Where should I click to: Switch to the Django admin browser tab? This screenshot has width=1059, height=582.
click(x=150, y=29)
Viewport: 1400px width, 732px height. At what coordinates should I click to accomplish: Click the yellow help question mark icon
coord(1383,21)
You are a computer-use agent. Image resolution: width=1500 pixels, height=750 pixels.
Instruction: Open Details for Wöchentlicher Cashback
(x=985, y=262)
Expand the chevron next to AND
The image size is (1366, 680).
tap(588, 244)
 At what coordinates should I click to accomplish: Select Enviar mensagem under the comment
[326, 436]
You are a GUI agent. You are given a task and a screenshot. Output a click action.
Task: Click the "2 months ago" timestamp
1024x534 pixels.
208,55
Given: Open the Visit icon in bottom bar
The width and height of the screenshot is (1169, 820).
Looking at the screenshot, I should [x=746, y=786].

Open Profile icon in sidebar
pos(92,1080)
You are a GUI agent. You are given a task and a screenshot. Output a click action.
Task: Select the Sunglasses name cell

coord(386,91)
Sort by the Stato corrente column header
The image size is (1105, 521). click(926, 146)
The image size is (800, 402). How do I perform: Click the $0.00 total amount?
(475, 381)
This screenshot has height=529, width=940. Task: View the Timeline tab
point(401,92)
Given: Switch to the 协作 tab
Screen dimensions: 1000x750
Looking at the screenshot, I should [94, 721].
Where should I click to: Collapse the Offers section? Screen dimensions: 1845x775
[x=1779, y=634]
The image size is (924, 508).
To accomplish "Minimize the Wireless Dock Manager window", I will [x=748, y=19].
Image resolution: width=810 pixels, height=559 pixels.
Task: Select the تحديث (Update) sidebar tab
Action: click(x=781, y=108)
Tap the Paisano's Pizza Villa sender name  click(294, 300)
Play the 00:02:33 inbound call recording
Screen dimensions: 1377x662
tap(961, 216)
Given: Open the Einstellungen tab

□ □ □ □ □

- [Exercise instructions]: Each record needs to be given again exactly.

- [Solution for this problem]:
Where should I click to: Switch to the Django admin browser tab? This screenshot has width=1059, height=582.
click(x=150, y=29)
Viewport: 1400px width, 732px height. At what coordinates should I click to accomplish: Click the yellow help question mark icon
coord(1383,21)
You are a computer-use agent. Image resolution: width=1500 pixels, height=750 pixels.
Instruction: Open Details for Wöchentlicher Cashback
(x=985, y=262)
Expand the chevron next to AND
The image size is (1366, 680).
tap(588, 244)
 At what coordinates should I click to accomplish: Select Enviar mensagem under the comment
[326, 436]
You are a GUI agent. You are given a task and a screenshot. Output a click action.
Task: Click the "2 months ago" timestamp
1024x534 pixels.
208,55
Given: Open the Visit icon in bottom bar
The width and height of the screenshot is (1169, 820).
Looking at the screenshot, I should [x=746, y=786].

Open Profile icon in sidebar
pos(92,1080)
You are a GUI agent. You are given a task and a screenshot. Output a click action.
Task: Select the Sunglasses name cell

coord(386,91)
Sort by the Stato corrente column header
The image size is (1105, 521). click(926, 146)
The image size is (800, 402). How do I perform: Click the $0.00 total amount?
(475, 381)
This screenshot has height=529, width=940. Task: View the Timeline tab
point(401,92)
Given: Switch to the 协作 tab
Screen dimensions: 1000x750
Looking at the screenshot, I should [94, 721].
Where should I click to: Collapse the Offers section? Screen dimensions: 1845x775
[x=1779, y=634]
The image size is (924, 508).
To accomplish "Minimize the Wireless Dock Manager window", I will [x=748, y=19].
Image resolution: width=810 pixels, height=559 pixels.
Task: Select the تحديث (Update) sidebar tab
Action: click(x=781, y=108)
Tap the Paisano's Pizza Villa sender name  click(294, 300)
Play the 00:02:33 inbound call recording
Screen dimensions: 1377x662
tap(961, 216)
Given: Open the Einstellungen tab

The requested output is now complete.